Première page du journal de bord de Kif Kif. Cliquez sur l’image pour voir le détail.

Muriel à la barre de Kif Kif peu après avoir quitté Paimpol, le mardi 10 juillet 2018 à 06h40 (LT). Le soleil venait de se lever.

Foc no. 2 et un ris dans la grand-voile, naviguant bon train en mer d’Iroise, ayant déjà laissé la Manche derrière nous. Photo prise à 10:24 (LT) le mercredi 11 juillet 2018. D’après les entrées du journal de bord, on peut déduire que la vitesse de Kif Kif à ce moment-là était d’environ six nœuds.
Je ne prendrai pas ici le temps de décrire en détail ce qu’ont été les deux longues journées de travail avant le départ. Préparer un voilier pour la mer est une tâche minutieuse qui prend du temps, mais nous faisions une course contre la montre, car nous n’avions que trois semaines avant de reprendre notre travail à bord du bateau duquel nous sommes toujours équipiers aujourd’hui, le 3 novembre 2022. Nous aurions le temps, nous disions-nous à l’époque, de faire ce qu’il nous restait à faire en chemin ! Le navire flottait dans ses lignes, ce qui était – et est toujours ! – la chose la plus importante, et les voiles étaient prêtes à être hissées.
Ainsi, environ cinquante-quatre heures après notre arrivée à bord de Kif Kif, le mardi 10 juillet 2018, à 04h37 précises, alors que les écluses du port étaient sur le point de s’ouvrir et que l’aube se levait, nous avons démarré le moteur, débranché la prise d’eau et l’alimentation électrique du port, et largué les amarres.
Je dois avouer qu’avant même de négocier avec notre employeur les trois semaines de vacances pour le convoyage de Kif Kif, j’étais très au fait des horaires et des coefficients des marées, des mouvements des masses d’eau, de leur vitesse et de leur direction, et c’est précisément le mois de juillet qui convenait le mieux à nos projets de navigation. La seule chose que je ne pouvais pas contrôler à cette époque était l’humeur du temps, le mouvement des grandes masses d’air dans l’atmosphère, les caprices de la météorologie. Enfin, il a été convenu que nous prendrions nos trois semaines de vacances du samedi 7 juillet au vendredi 27 juillet inclus. Vous pouvez imaginer le nombre de fois où j’ai téléchargé des cartes synoptiques de l’Atlantique Nord dans les semaines et les jours précédant le voyage ; avec quelle attention j’ai étudié les palpitations à peine perceptibles de l’anticyclone des Açores, qui gonfle et fond ; avec quelle obsession frénétique j’ai suivi le mouvement des fronts…
Le calendrier fixé, les dés étaient jetés et il n’y avait plus de retour en arrière possible. Les pages, initialement blanches, du journal de bord, refléteront le déroulement du voyage au fur et à mesure et témoigneront de l’ampleur de l’erreur commise… ou de la réussite. Nous le découvrirons bientôt !
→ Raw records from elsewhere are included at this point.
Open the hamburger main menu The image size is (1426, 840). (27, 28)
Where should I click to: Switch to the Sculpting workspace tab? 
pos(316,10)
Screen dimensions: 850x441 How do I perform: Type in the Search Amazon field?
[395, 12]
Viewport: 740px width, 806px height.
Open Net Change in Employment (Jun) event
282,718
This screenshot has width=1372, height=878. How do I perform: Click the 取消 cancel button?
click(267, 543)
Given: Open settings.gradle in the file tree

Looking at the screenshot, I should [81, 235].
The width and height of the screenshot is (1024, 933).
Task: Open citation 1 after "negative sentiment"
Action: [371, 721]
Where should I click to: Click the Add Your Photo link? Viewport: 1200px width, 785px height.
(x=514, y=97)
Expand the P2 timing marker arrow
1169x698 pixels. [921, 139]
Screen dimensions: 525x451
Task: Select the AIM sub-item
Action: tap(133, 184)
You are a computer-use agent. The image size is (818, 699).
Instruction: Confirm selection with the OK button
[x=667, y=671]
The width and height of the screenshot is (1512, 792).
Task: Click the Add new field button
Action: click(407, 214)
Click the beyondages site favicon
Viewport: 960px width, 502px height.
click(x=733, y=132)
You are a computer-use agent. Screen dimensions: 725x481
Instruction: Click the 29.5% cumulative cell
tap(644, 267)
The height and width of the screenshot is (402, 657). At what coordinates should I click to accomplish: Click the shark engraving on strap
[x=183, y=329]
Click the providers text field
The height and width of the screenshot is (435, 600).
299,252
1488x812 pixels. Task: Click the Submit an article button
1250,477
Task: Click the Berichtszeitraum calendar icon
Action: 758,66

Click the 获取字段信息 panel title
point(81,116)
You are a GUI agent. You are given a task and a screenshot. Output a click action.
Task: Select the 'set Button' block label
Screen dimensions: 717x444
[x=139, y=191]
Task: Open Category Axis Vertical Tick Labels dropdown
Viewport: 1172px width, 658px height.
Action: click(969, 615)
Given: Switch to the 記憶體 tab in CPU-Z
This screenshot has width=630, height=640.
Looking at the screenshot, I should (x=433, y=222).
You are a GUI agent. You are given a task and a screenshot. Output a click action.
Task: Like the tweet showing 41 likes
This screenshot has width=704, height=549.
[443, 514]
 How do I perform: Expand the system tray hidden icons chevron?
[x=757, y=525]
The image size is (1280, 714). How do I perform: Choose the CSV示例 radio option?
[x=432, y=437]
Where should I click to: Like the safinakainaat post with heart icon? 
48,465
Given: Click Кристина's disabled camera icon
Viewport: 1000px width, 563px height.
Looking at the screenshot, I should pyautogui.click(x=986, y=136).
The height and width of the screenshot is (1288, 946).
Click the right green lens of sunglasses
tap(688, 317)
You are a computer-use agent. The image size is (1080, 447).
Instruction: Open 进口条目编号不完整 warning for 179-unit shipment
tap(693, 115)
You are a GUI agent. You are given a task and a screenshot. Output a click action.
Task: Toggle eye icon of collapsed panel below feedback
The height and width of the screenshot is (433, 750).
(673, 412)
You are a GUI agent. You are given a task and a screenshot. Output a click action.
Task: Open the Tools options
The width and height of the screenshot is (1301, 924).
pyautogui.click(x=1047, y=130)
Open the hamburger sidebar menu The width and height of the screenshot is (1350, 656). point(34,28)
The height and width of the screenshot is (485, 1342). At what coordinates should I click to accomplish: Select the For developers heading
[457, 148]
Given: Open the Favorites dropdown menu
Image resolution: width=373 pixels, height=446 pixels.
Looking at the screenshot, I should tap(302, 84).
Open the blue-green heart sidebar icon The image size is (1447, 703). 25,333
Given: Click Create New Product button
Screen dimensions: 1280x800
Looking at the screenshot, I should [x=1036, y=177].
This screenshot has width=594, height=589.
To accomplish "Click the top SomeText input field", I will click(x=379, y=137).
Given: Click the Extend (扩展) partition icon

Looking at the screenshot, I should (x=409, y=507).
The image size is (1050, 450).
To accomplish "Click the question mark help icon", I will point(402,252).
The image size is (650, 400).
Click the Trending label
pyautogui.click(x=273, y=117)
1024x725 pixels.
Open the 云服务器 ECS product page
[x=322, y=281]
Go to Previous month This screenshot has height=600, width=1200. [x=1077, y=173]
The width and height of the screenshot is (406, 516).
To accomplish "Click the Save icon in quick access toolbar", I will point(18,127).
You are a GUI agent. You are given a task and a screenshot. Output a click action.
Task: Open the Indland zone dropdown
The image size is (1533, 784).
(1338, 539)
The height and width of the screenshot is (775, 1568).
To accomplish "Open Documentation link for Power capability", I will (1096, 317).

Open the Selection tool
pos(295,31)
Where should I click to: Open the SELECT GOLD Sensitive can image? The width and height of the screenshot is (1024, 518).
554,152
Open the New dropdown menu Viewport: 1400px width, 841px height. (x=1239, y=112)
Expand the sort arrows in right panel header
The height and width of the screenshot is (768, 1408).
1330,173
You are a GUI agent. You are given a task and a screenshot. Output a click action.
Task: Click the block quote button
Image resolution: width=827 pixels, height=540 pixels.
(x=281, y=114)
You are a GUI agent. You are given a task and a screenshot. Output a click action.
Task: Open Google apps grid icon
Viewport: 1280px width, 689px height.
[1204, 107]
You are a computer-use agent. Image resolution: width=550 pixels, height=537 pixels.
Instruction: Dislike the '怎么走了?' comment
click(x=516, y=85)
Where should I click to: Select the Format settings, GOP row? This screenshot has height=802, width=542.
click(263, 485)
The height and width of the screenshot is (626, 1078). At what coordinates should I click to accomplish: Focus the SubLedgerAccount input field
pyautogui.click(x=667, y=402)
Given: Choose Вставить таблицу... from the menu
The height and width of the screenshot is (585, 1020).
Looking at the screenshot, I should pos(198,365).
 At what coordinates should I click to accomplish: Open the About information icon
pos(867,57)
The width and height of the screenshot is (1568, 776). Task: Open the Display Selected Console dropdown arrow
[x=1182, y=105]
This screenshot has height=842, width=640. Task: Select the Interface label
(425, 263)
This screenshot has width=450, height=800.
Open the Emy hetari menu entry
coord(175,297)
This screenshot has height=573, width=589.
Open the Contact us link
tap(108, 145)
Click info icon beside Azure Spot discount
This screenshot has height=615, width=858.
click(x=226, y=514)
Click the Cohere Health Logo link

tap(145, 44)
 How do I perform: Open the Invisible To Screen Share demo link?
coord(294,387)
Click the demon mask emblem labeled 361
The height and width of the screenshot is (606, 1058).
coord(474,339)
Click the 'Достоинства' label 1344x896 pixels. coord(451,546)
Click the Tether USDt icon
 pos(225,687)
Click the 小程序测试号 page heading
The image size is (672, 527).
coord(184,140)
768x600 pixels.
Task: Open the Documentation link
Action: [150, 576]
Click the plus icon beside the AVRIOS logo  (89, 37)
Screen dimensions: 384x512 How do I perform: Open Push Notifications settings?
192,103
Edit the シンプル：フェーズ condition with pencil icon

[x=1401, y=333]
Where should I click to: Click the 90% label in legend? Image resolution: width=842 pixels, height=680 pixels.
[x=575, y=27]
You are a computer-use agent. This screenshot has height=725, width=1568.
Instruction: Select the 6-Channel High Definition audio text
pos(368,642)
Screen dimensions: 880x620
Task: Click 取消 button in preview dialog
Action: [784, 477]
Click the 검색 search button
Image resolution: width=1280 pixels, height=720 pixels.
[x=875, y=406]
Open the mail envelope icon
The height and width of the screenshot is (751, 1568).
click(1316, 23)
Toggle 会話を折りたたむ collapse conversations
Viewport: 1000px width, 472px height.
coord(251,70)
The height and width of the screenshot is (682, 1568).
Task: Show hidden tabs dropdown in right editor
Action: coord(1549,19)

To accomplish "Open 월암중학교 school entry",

De Paimpol à Palma, en sortant de la Manche.

L’aérien du Cap Horn, notre fidèle régulateur d’allure, qui maintien toujours avec précision l’angle avec la brise qui lui a été donnée lors du réglage.

Détail des drosses du régulateur d’allure renvoyés à la barre franche.

La carte marine montre les détails de la zone, avec l’île mythique d’Ouessant presque au centre de l’image (courtoisie de Navionics Inc.).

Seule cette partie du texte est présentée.